___ PROVIDED RECORDS ___

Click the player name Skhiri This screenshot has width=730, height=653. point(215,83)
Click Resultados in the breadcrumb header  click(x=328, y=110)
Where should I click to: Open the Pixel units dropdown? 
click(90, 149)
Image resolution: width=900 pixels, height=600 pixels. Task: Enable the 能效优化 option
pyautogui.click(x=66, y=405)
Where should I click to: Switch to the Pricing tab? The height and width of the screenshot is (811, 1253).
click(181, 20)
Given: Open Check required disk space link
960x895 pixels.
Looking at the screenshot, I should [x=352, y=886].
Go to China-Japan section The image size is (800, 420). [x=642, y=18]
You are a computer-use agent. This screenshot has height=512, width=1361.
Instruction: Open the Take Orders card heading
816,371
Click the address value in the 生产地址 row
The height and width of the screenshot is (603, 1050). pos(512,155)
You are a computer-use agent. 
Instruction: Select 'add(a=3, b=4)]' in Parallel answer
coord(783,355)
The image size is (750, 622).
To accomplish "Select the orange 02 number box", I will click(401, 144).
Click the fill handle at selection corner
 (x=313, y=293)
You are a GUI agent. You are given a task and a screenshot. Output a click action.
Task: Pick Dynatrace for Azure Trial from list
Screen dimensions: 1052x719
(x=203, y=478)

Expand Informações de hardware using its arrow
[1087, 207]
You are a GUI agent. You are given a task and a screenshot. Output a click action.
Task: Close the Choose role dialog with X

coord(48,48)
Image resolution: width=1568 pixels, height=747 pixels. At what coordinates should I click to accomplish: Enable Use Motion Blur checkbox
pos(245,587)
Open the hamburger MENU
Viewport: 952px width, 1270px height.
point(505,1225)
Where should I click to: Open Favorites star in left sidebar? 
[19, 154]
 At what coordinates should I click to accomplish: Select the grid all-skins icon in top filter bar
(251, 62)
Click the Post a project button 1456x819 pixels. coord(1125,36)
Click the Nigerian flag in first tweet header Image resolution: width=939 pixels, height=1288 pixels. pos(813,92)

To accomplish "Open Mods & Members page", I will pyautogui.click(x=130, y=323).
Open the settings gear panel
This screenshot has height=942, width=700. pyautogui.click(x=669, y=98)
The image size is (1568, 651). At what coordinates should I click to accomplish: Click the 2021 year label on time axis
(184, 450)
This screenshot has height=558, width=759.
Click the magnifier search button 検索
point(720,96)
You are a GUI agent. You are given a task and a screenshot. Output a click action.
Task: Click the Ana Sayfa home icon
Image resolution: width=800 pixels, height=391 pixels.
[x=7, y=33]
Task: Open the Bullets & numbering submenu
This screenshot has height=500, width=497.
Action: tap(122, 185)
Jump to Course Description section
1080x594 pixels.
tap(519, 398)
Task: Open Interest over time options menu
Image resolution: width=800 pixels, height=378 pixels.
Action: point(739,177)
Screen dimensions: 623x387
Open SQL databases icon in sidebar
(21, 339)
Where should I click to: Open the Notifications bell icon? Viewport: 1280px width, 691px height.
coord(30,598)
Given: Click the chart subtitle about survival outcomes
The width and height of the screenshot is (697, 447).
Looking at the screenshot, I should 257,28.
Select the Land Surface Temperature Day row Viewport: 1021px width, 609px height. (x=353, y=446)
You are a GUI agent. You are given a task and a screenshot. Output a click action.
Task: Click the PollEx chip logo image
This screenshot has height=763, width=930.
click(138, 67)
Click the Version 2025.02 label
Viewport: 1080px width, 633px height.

___

◆ ACTION ITEM: Repeat each record in full; every line must match exactly.

◆ RESPONSE FOR THIS EXERCISE:
Click the player name Skhiri This screenshot has width=730, height=653. point(215,83)
Click Resultados in the breadcrumb header  click(x=328, y=110)
Where should I click to: Open the Pixel units dropdown? 
click(90, 149)
Image resolution: width=900 pixels, height=600 pixels. Task: Enable the 能效优化 option
pyautogui.click(x=66, y=405)
Where should I click to: Switch to the Pricing tab? The height and width of the screenshot is (811, 1253).
click(181, 20)
Given: Open Check required disk space link
960x895 pixels.
Looking at the screenshot, I should [x=352, y=886].
Go to China-Japan section The image size is (800, 420). [x=642, y=18]
You are a computer-use agent. This screenshot has height=512, width=1361.
Instruction: Open the Take Orders card heading
816,371
Click the address value in the 生产地址 row
The height and width of the screenshot is (603, 1050). pos(512,155)
You are a computer-use agent. 
Instruction: Select 'add(a=3, b=4)]' in Parallel answer
coord(783,355)
The image size is (750, 622).
To accomplish "Select the orange 02 number box", I will click(401, 144).
Click the fill handle at selection corner
 (x=313, y=293)
You are a GUI agent. You are given a task and a screenshot. Output a click action.
Task: Pick Dynatrace for Azure Trial from list
Screen dimensions: 1052x719
(x=203, y=478)

Expand Informações de hardware using its arrow
[1087, 207]
You are a GUI agent. You are given a task and a screenshot. Output a click action.
Task: Close the Choose role dialog with X

coord(48,48)
Image resolution: width=1568 pixels, height=747 pixels. At what coordinates should I click to accomplish: Enable Use Motion Blur checkbox
pos(245,587)
Open the hamburger MENU
Viewport: 952px width, 1270px height.
point(505,1225)
Where should I click to: Open Favorites star in left sidebar? 
[19, 154]
 At what coordinates should I click to accomplish: Select the grid all-skins icon in top filter bar
(251, 62)
Click the Post a project button 1456x819 pixels. coord(1125,36)
Click the Nigerian flag in first tweet header Image resolution: width=939 pixels, height=1288 pixels. pos(813,92)

To accomplish "Open Mods & Members page", I will pyautogui.click(x=130, y=323).
Open the settings gear panel
This screenshot has height=942, width=700. pyautogui.click(x=669, y=98)
The image size is (1568, 651). At what coordinates should I click to accomplish: Click the 2021 year label on time axis
(184, 450)
This screenshot has height=558, width=759.
Click the magnifier search button 検索
point(720,96)
You are a GUI agent. You are given a task and a screenshot. Output a click action.
Task: Click the Ana Sayfa home icon
Image resolution: width=800 pixels, height=391 pixels.
[x=7, y=33]
Task: Open the Bullets & numbering submenu
This screenshot has height=500, width=497.
Action: tap(122, 185)
Jump to Course Description section
1080x594 pixels.
tap(519, 398)
Task: Open Interest over time options menu
Image resolution: width=800 pixels, height=378 pixels.
Action: point(739,177)
Screen dimensions: 623x387
Open SQL databases icon in sidebar
(21, 339)
Where should I click to: Open the Notifications bell icon? Viewport: 1280px width, 691px height.
coord(30,598)
Given: Click the chart subtitle about survival outcomes
The width and height of the screenshot is (697, 447).
Looking at the screenshot, I should 257,28.
Select the Land Surface Temperature Day row Viewport: 1021px width, 609px height. (x=353, y=446)
You are a GUI agent. You are given a task and a screenshot. Output a click action.
Task: Click the PollEx chip logo image
This screenshot has height=763, width=930.
click(138, 67)
Click the Version 2025.02 label
Viewport: 1080px width, 633px height.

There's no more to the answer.